Friday morning before the Memorial Day weekend marked the first public meeting of the city council’s so-called “mutually beneficial” committee – first created and appointed back in July 2009.
Susan Pollay, executive director of the Ann Arbor Downtown Development Authority, erases "code enforcement" from the list of term sheet items the DDA wants to see discussed further. (Photos by the writer.)
And later in the afternoon, the board of the Ann Arbor Downtown Development Authority met for a retreat to give direction to its own “mutually beneficial” committee.
The two committees are charged with the task of redefining the agreement between the city and the DDA that allows the DDA to manage the city’s parking system.

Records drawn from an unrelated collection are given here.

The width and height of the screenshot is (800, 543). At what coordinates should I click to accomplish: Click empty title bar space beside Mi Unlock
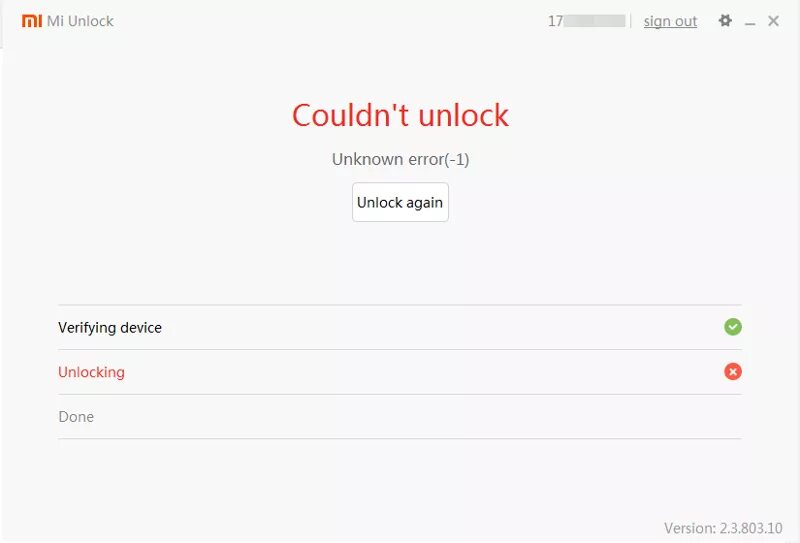(327, 21)
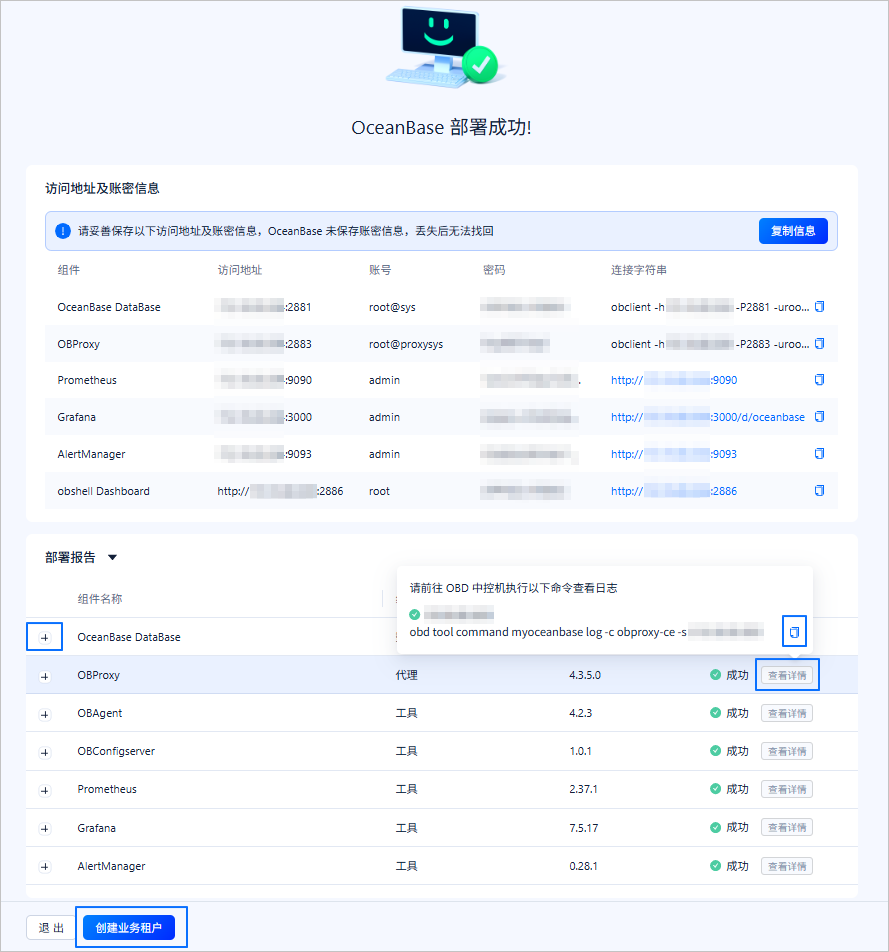Copy obshell Dashboard connection URL
The height and width of the screenshot is (952, 889).
[x=819, y=491]
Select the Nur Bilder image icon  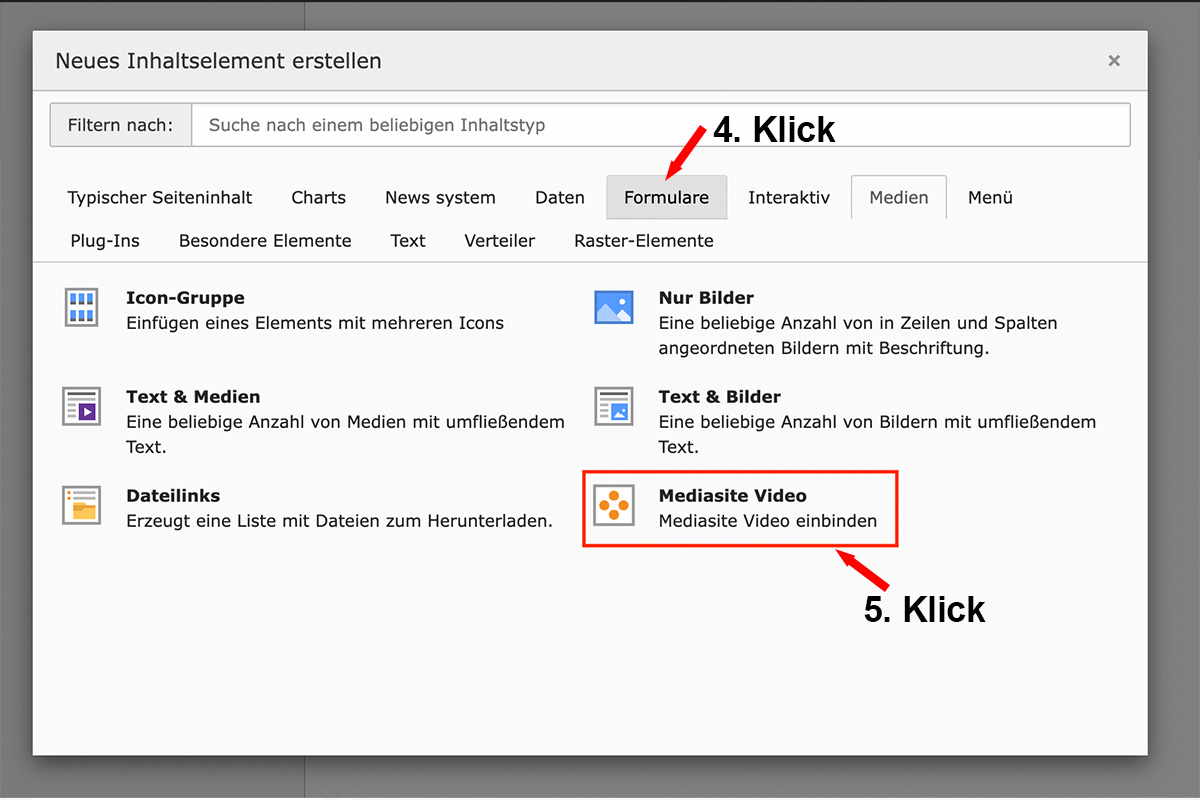614,308
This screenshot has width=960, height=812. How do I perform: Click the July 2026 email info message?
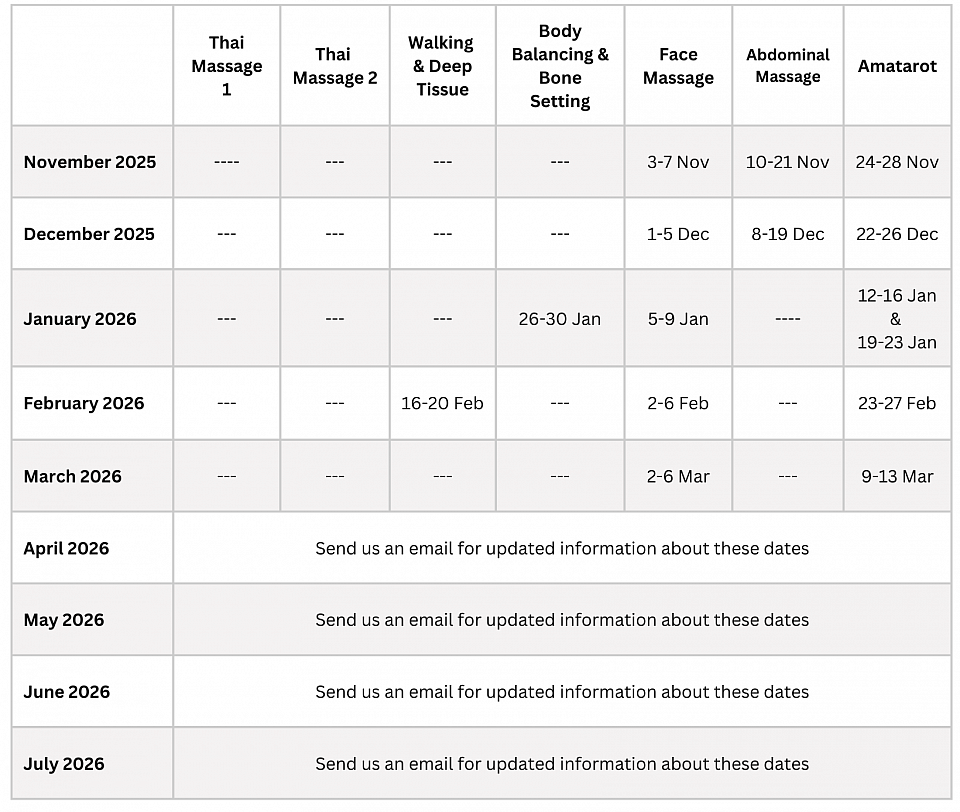(x=562, y=764)
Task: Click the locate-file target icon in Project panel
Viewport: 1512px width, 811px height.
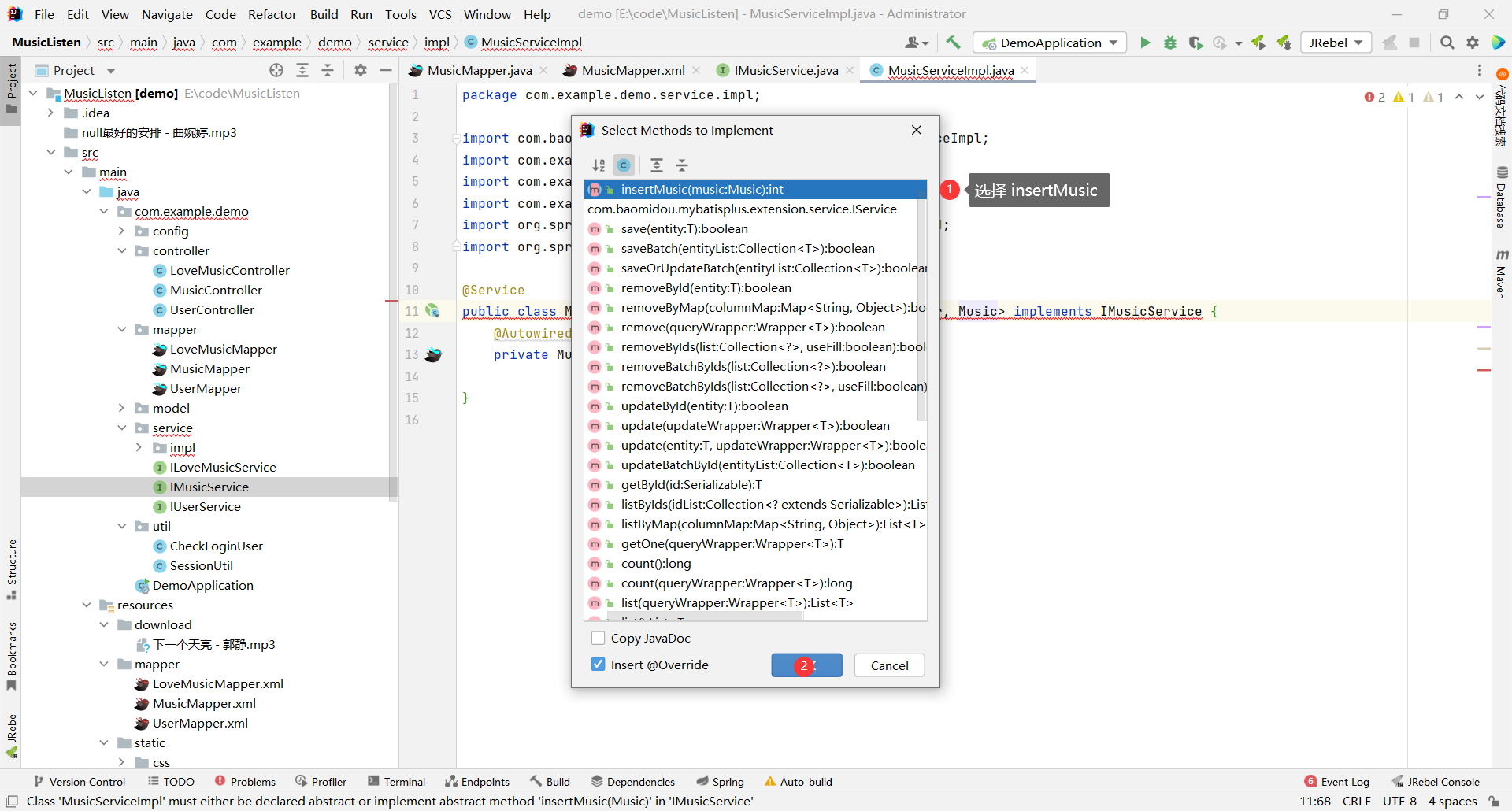Action: coord(276,71)
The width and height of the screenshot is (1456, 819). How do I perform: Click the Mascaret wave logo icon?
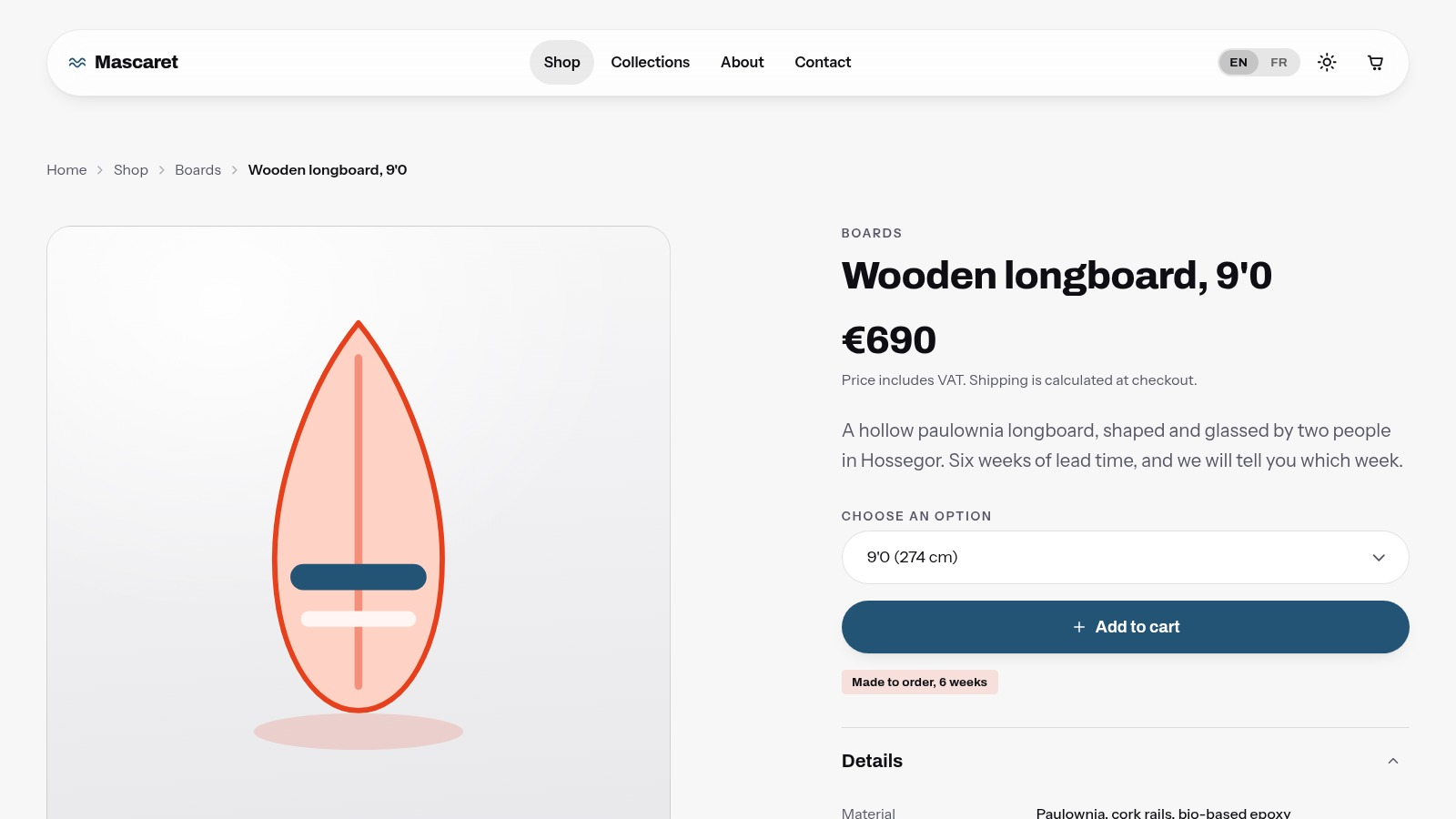tap(77, 63)
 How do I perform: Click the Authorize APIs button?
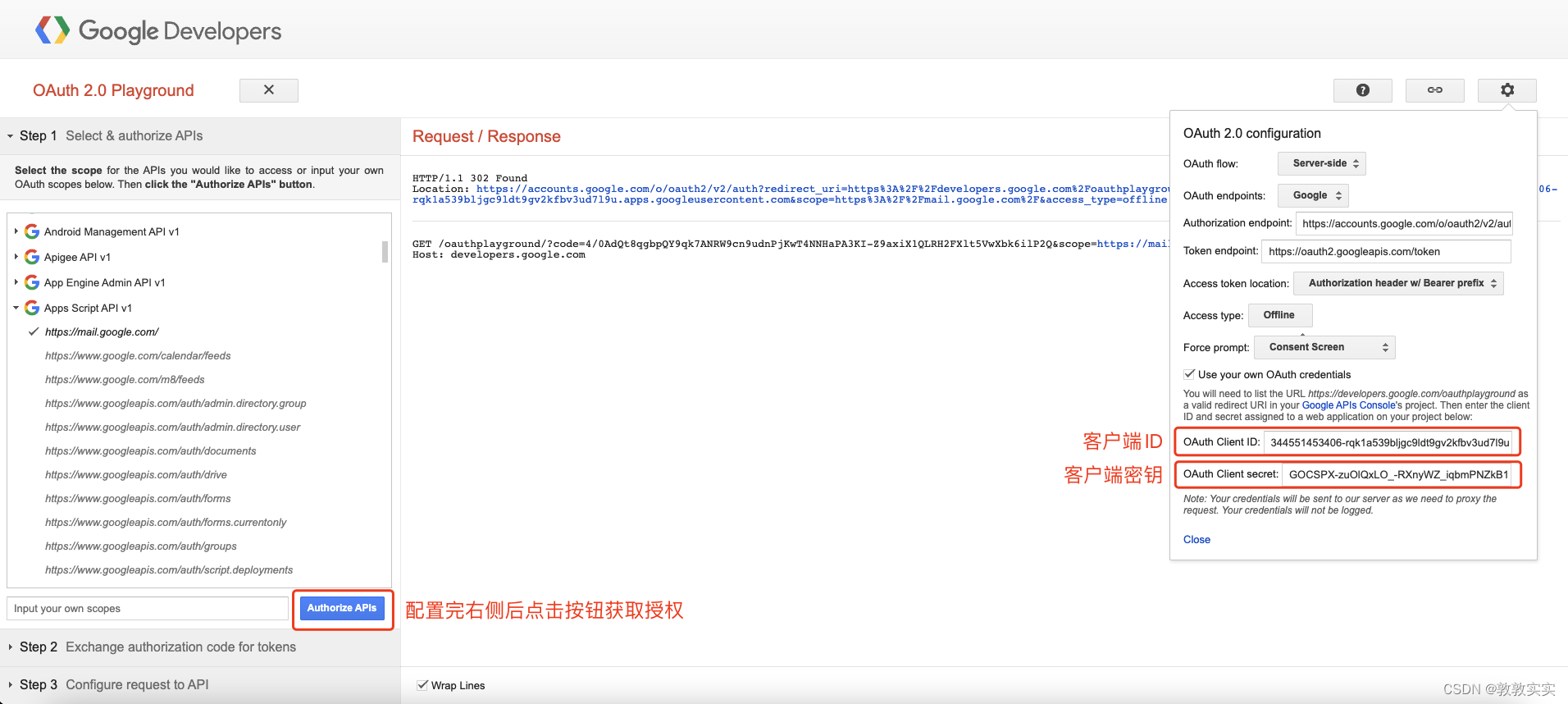[x=342, y=608]
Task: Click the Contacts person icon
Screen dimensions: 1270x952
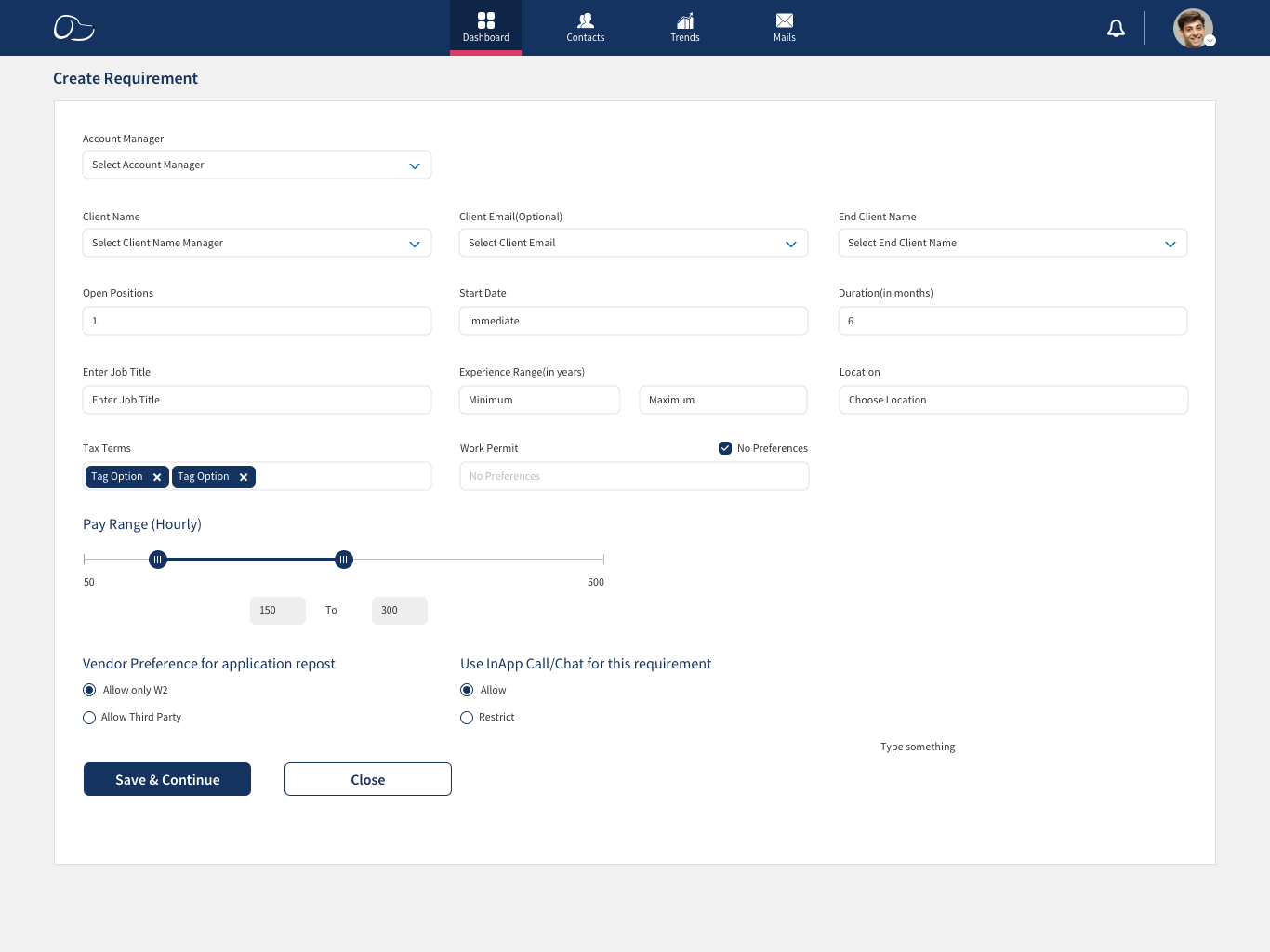Action: (x=586, y=20)
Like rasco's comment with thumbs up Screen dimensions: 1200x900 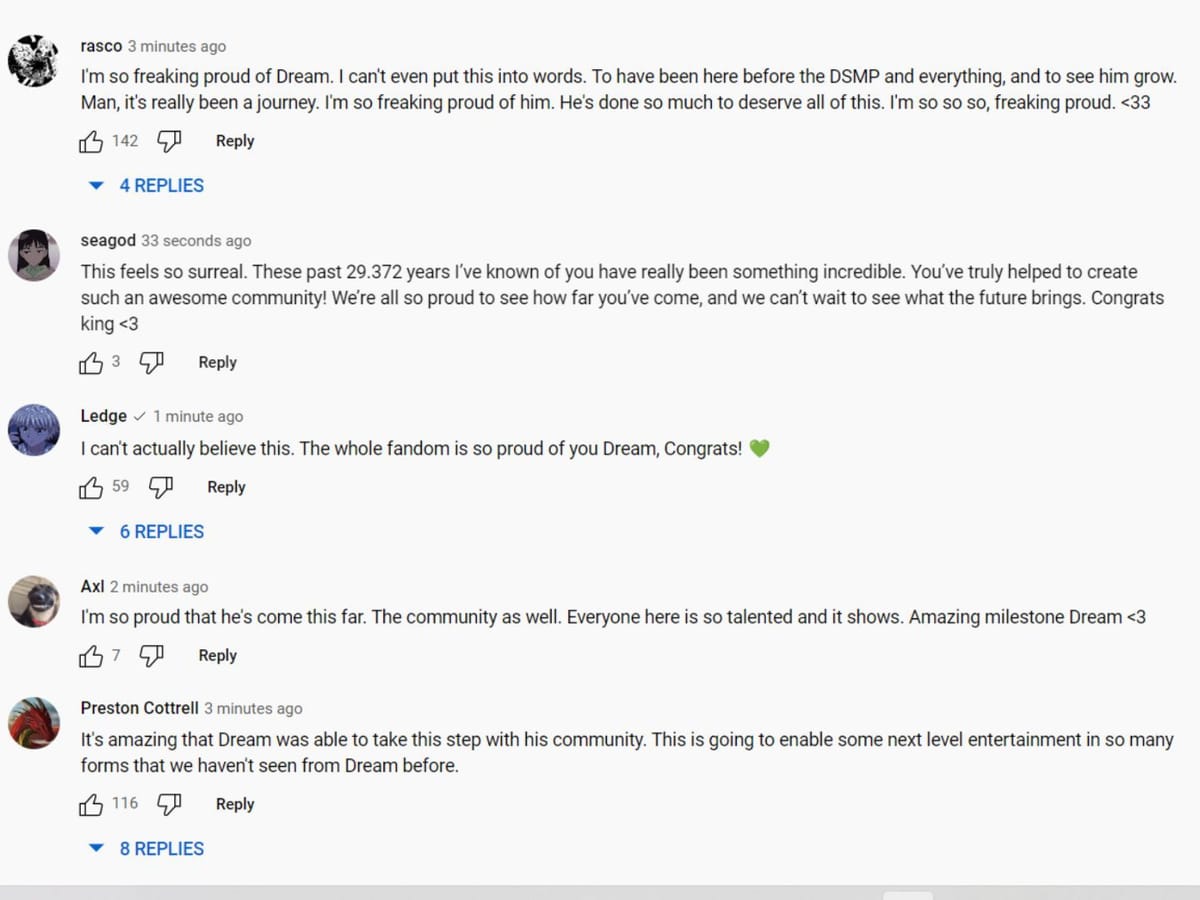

From the city councilmembers’ perspective, the ball was in the DDA’s court. They were hoping that the DDA’s retreat later in the day would reduce the items on the term sheet that is supposed to underpin the city-DDA conversation.
At their retreat, the DDA board did eliminate an item on the term sheet – code enforcement, other than parking regulations, was not something for which they wanted to assume responsibility. The remaining three term sheet items – parking enforcement, provision of services, and development of city-owned property – stayed on the white board. The clearest consensus among board members seemed to be around the idea that the DDA should focus on development.
But a couple of additional items were added into the mix – issues related to Village Green’s City Apartments project. That project, located at First and Washington, has previously seen its site plan approval option to purchase extended through June 30, 2010. City council action would be required in the next month, if it’s to be extended again.
Downtown police beat patrols were also left on the board as an additional item of discussion.
At Friday’s retreat, the board heard the same message from Susan Pollay, the DDA’s executive director, that she’d conveyed at a partnerships committee meeting two weeks earlier – the reason for the DDA’s existence was to spur private investment in the downtown.
But as a group, there was an uneven embrace of that message. Some board members preferred to identify “development” as meaning something broader than building new infrastructure, suggesting that a more general “economic development” approach might also be appropriate for the DDA.